**EXERCISE OBJECTIVE**
Turn the rows between the line containing "At what coordinates should I click to accomplish: Pick" and the line containing "Action: [125, 660]", inclusive, into a numbered list, omitting any blank lines.
════════
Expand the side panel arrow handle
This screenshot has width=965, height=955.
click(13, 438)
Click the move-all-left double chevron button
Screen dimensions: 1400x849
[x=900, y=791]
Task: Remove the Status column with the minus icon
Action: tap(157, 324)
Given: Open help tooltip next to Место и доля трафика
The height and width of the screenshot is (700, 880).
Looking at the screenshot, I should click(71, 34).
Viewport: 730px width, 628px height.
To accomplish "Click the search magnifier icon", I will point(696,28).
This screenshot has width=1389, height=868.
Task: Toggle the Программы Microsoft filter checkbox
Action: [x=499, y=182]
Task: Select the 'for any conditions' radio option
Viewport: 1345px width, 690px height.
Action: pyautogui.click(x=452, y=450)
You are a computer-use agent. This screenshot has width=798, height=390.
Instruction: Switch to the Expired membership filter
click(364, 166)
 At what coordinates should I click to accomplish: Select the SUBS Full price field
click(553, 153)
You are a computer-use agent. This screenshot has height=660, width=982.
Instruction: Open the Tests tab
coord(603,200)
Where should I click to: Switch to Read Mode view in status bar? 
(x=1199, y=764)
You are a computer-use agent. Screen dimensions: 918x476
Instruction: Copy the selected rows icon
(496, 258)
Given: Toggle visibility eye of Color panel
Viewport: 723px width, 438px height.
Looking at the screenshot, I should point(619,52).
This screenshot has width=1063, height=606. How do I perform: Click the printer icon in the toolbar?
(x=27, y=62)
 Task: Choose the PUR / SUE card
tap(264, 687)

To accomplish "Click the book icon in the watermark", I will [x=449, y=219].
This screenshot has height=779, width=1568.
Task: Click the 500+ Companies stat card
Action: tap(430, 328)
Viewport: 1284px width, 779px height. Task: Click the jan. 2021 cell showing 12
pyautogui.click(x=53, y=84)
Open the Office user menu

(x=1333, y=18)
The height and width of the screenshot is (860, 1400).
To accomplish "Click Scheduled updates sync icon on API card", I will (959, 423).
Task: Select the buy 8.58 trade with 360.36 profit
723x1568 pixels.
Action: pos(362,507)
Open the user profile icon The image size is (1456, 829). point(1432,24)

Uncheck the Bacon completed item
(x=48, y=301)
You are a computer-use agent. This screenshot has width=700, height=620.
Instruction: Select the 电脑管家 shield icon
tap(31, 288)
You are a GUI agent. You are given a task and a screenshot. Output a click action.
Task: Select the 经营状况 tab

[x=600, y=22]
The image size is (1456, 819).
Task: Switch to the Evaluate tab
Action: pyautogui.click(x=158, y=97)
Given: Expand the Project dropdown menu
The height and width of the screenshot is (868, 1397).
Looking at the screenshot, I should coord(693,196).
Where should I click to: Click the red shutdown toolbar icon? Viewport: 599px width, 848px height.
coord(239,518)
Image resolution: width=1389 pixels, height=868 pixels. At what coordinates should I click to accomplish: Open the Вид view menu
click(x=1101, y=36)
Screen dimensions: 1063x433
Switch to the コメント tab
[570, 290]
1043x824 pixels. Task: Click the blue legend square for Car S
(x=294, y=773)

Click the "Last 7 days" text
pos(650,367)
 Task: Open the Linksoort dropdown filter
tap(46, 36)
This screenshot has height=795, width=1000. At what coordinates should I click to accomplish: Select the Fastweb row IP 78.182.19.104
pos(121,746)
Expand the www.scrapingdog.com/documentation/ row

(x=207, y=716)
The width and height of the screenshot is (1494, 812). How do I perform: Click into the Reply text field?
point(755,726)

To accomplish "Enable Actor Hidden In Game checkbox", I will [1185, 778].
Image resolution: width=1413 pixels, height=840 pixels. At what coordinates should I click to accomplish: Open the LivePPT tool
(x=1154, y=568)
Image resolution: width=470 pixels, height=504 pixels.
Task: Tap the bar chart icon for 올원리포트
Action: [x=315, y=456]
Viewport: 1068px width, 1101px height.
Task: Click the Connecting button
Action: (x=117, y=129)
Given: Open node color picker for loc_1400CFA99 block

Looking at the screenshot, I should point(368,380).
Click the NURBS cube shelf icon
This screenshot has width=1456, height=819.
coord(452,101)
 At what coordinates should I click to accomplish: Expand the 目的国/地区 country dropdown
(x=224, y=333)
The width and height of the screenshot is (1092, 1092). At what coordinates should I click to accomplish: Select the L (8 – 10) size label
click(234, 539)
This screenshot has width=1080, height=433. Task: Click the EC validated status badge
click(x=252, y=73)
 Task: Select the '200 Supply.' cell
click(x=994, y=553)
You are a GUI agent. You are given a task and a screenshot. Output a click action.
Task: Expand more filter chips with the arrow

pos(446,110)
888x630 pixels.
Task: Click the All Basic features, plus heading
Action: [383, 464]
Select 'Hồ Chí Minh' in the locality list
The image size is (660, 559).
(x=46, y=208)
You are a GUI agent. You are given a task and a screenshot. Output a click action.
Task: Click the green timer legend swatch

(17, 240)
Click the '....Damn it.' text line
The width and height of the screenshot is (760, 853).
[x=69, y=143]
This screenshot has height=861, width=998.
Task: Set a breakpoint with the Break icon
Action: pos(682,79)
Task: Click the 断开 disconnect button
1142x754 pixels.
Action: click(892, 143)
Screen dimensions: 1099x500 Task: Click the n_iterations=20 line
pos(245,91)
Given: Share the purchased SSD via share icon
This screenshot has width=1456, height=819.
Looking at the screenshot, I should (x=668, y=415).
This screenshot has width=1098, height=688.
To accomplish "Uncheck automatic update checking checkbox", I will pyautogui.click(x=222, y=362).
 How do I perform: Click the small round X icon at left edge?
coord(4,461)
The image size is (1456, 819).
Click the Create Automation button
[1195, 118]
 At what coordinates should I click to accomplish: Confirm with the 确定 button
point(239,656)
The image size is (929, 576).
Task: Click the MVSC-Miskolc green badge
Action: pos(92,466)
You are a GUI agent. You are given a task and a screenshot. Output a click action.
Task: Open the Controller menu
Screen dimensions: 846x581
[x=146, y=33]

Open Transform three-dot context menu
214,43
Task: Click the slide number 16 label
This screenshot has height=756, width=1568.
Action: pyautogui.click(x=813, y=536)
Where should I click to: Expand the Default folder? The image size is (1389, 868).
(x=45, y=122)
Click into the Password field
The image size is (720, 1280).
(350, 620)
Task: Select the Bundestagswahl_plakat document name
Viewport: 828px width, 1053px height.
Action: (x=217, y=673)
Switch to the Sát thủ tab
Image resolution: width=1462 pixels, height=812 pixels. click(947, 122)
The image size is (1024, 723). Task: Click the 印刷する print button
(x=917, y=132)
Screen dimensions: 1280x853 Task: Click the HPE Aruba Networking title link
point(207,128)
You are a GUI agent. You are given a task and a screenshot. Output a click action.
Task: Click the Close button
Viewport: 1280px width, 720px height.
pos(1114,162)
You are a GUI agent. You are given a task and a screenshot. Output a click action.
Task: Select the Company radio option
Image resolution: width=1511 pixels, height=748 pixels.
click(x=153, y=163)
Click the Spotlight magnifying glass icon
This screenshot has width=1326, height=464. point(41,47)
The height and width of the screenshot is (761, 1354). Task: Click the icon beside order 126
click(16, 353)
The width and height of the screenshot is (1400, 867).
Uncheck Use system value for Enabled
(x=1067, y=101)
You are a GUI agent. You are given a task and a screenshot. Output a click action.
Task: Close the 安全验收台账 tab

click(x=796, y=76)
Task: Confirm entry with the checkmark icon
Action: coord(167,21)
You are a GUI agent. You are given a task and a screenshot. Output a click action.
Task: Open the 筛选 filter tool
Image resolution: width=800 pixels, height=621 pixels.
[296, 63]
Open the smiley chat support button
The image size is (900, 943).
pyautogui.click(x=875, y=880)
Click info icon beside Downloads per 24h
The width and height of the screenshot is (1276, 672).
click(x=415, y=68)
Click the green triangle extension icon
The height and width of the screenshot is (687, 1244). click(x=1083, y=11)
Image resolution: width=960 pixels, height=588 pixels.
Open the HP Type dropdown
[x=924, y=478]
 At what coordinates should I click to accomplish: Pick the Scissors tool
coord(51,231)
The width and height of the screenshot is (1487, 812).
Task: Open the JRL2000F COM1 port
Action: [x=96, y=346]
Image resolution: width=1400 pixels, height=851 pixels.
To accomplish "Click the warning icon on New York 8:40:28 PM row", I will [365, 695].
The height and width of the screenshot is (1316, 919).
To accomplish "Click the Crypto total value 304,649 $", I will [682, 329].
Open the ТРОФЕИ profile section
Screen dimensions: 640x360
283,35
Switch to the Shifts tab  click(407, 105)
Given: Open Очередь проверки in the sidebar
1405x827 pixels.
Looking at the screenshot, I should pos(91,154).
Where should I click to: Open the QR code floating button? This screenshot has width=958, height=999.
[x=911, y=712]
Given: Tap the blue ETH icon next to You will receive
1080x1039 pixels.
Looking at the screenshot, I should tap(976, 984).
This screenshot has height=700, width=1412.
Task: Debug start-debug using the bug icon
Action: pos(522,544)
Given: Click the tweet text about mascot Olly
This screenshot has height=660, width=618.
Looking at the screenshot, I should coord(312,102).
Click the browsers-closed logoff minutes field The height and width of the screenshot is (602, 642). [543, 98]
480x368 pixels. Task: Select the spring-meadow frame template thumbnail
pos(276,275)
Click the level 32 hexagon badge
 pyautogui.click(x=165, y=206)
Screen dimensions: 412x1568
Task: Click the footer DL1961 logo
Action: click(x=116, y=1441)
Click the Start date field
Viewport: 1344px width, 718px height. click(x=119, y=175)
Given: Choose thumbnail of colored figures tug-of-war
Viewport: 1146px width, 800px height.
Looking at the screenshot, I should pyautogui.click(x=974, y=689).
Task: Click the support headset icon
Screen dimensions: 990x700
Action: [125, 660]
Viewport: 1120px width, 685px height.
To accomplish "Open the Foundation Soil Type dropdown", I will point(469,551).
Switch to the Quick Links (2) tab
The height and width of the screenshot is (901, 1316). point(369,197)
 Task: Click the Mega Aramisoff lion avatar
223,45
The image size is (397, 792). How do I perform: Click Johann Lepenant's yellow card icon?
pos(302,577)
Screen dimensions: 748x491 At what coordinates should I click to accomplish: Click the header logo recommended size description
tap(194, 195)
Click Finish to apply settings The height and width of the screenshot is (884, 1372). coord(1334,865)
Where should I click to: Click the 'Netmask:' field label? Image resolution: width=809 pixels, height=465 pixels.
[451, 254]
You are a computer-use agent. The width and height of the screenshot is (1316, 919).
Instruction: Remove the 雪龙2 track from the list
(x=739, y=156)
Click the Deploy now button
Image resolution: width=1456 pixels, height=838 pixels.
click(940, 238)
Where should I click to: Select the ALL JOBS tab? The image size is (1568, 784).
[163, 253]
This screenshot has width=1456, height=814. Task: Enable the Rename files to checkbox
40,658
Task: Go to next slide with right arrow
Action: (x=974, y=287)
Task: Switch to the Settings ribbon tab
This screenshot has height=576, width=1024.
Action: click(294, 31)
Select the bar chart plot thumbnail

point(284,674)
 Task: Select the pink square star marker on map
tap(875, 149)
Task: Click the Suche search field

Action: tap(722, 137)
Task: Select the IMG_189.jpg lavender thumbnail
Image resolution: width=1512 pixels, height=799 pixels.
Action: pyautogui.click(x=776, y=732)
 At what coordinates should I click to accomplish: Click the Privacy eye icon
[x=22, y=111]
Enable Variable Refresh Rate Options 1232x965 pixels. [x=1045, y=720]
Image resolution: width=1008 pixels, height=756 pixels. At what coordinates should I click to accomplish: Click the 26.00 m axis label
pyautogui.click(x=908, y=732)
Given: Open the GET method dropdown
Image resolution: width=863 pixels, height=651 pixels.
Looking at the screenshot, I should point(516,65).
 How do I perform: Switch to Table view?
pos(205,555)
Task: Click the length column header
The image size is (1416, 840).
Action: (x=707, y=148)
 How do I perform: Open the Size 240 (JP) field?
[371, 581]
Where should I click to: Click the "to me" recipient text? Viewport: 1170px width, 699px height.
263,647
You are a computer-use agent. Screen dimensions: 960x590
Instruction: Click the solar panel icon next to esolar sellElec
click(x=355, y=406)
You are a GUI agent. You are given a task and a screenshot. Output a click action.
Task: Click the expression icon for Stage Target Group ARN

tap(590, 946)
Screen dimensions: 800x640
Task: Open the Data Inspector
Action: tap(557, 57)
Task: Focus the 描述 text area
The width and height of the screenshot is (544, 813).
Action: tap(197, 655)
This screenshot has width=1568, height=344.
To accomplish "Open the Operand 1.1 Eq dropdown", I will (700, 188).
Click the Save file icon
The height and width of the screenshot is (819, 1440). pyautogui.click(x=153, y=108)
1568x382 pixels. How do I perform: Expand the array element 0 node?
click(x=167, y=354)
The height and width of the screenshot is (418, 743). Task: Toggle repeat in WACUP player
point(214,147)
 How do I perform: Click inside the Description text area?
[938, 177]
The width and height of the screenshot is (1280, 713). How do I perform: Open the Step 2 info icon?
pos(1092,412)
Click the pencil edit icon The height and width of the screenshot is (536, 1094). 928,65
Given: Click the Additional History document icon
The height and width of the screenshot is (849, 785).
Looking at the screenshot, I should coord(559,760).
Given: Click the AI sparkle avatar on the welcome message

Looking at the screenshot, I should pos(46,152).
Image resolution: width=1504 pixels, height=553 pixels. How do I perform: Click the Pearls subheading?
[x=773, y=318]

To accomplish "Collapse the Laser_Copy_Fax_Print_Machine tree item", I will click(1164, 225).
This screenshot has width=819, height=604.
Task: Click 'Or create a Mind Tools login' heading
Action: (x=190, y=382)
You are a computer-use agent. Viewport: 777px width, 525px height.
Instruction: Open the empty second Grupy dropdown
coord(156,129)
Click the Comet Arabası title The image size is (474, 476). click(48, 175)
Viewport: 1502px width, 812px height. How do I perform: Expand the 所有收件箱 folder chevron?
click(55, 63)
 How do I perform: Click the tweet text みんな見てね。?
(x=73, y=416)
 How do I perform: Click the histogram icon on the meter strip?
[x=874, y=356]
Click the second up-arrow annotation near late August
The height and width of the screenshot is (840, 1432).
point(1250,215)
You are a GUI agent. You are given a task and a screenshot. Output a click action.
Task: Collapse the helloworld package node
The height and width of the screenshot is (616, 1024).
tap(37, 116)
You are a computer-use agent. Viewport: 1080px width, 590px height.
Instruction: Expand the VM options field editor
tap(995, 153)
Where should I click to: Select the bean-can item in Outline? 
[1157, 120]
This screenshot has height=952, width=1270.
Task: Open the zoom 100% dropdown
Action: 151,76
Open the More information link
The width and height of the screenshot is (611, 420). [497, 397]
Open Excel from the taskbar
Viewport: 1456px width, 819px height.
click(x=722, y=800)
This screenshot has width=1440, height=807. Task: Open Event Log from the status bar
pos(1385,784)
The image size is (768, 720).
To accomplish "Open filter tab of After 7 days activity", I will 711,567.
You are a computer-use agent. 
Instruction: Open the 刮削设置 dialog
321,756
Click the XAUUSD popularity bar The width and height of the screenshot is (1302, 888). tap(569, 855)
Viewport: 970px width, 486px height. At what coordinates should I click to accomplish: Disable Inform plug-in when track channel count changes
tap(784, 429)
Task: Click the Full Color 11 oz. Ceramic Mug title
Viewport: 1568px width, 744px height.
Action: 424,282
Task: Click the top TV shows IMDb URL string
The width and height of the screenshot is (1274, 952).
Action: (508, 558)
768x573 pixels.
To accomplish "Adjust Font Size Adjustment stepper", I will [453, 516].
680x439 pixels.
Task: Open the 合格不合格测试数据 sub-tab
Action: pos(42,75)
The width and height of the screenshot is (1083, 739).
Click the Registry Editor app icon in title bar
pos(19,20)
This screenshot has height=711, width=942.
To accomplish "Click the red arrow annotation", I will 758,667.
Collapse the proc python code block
════════
**THE COMPLETED TASK**
1.  At what coordinates should I click to accomplish: Pick the Scissors tool
2. coord(51,231)
3. The width and height of the screenshot is (1487, 812).
4. Task: Open the JRL2000F COM1 port
5. Action: [x=96, y=346]
6. Image resolution: width=1400 pixels, height=851 pixels.
7. To accomplish "Click the warning icon on New York 8:40:28 PM row", I will [365, 695].
8. The height and width of the screenshot is (1316, 919).
9. To accomplish "Click the Crypto total value 304,649 $", I will [682, 329].
10. Open the ТРОФЕИ profile section
11. Screen dimensions: 640x360
12. 283,35
13. Switch to the Shifts tab  click(407, 105)
14. Given: Open Очередь проверки in the sidebar
15. 1405x827 pixels.
16. Looking at the screenshot, I should pos(91,154).
17. Where should I click to: Open the QR code floating button? This screenshot has width=958, height=999.
18. [x=911, y=712]
19. Given: Tap the blue ETH icon next to You will receive
20. 1080x1039 pixels.
21. Looking at the screenshot, I should tap(976, 984).
22. This screenshot has height=700, width=1412.
23. Task: Debug start-debug using the bug icon
24. Action: pos(522,544)
25. Given: Click the tweet text about mascot Olly
26. This screenshot has height=660, width=618.
27. Looking at the screenshot, I should coord(312,102).
28. Click the browsers-closed logoff minutes field The height and width of the screenshot is (602, 642). [543, 98]
29. 480x368 pixels. Task: Select the spring-meadow frame template thumbnail
30. pos(276,275)
31. Click the level 32 hexagon badge
32.  pyautogui.click(x=165, y=206)
33. Screen dimensions: 412x1568
34. Task: Click the footer DL1961 logo
35. Action: click(x=116, y=1441)
36. Click the Start date field
37. Viewport: 1344px width, 718px height. click(x=119, y=175)
38. Given: Choose thumbnail of colored figures tug-of-war
39. Viewport: 1146px width, 800px height.
40. Looking at the screenshot, I should pyautogui.click(x=974, y=689).
41. Task: Click the support headset icon
42. Screen dimensions: 990x700
43. Action: [125, 660]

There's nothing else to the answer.